There have been a wide variety of responses, from pretending the problem isn’t there to begging people to add a website to the ad block exception list, allowing ads to be shown for their site. Pretty much all responses have failed spectacularly. Long story short, people don’t want to pay for content, and they don’t want to see ads. The general response to the idea that content creators need ad revenue is, “Sucks to be you.”
Therefore, the only real solution is to start blocking access to people who use ad blockers. It’s a nuclear solution, no doubt, but it’s the only one that’s going to work. If people can go to a website and get content without the publisher being compensated for it, people are going to do it. Vague threats about publisher insolvency don’t really seem to have any effect.
The Ad Blocker Problem
AdAge reports that 41 percent of people between the ages of 18 and 29 use an ad blocker. That number keeps going up, and it indicates that future generations will adopt the habit as well.
I wrote about the issue more at length here, but as a result of increasing adoption of ad blockers, the advertising industry stands to lose $22 billion. Ad Blockers are also coming to mobile devices as well, so there’s really no where to go that won’t eventually be filtered.
Begging doesn’t work
Some publishers have tried to get proactive about the problem and appeal to people’s better natures, which may or may not actually exist based on the results of such efforts. The Wall Street Journal reports that Wired has been showing banners to visitors asking to be added to an ad blocker’s white list if the site detects a blocker is in use.
The CEO of PageFair reported that 220 websites ran nearly 600 appeals to people with ad blockers. An incredibly itty bitty .33 percent of users added a site to their white list, and a third eventually removed them. In other words, the pleas simply don’t work.
Many of these appeals flat out tell visitors that they will not be able to afford to run the site if ads aren’t viewed, so it’s not like people are unaware of the consequences of using ad blockers. People just don’t care.
The best solution won’t be embraced, so it’s nuclear or nothing
As with the article I wrote on the topic, AdAge and other have also begun to write about how the advertising industry needs to change to stem the tide of ad blocking. Better, less annoying and fewer ads will all help to reduce people’s annoyance at ads and their desire to kill them to death.
However, there have been no moves to actually change how advertisements are handled. Native advertising has become more popular, but you’re far more likely to see auto-play video or an interstertial ad than a sponsored post. Unless advertisers are willing to pay more for fewer ads, publishers are going to cram every pixel of space on a page with ads, and few publishers are going to be excited about paying more for less.
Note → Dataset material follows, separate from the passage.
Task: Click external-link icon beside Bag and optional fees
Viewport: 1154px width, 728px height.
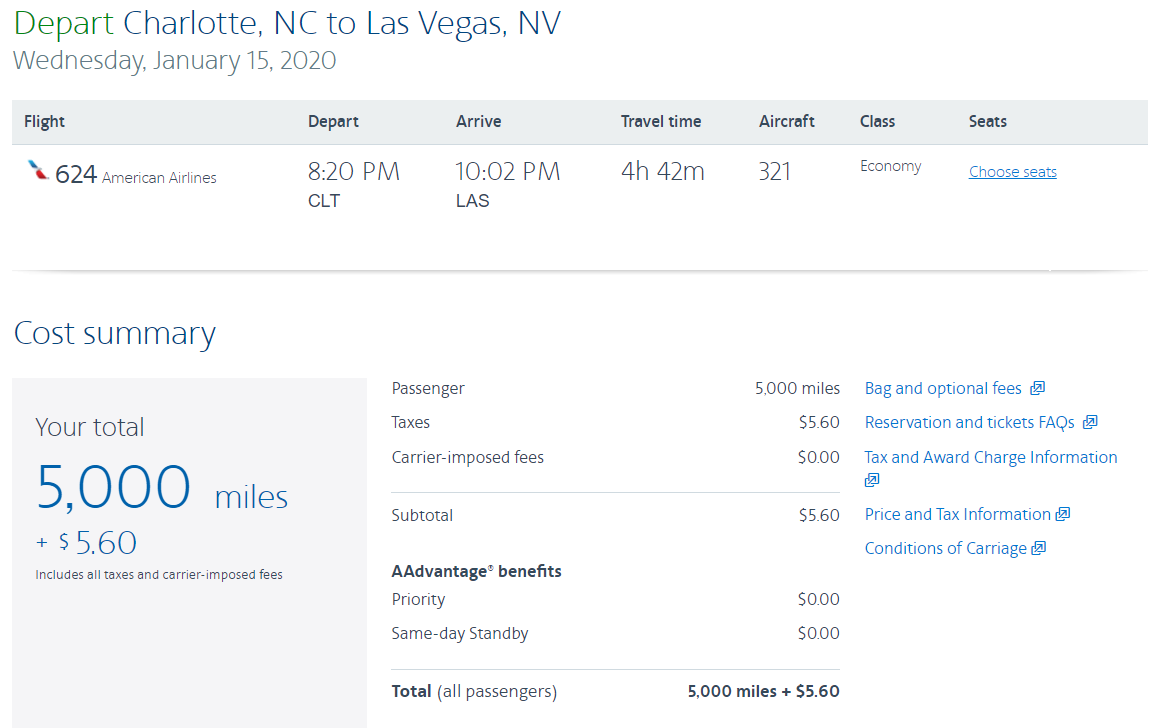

Therefore, the only real way to ensure that publishers get the revenue they need is to either circumvent ad blockers or flat out deny access to content. Will it piss people off? Oh, heck yes. There will be temper tantrums like you’ve never seen before on social media if sites start doing this.
However, these same visitors are also the ones that don’t actually contribute to a company’s bottom line, so if they really do never visit a site again, there’s little loss. After a bit of jumping up and down and shouting, most will quietly disable their ad blocker or add a website to their white list and go about their business.
It won’t be pretty, but unless the online advertising business is ready to make some real and hard changes, it’s the only option that will allow publishers to keep money coming in.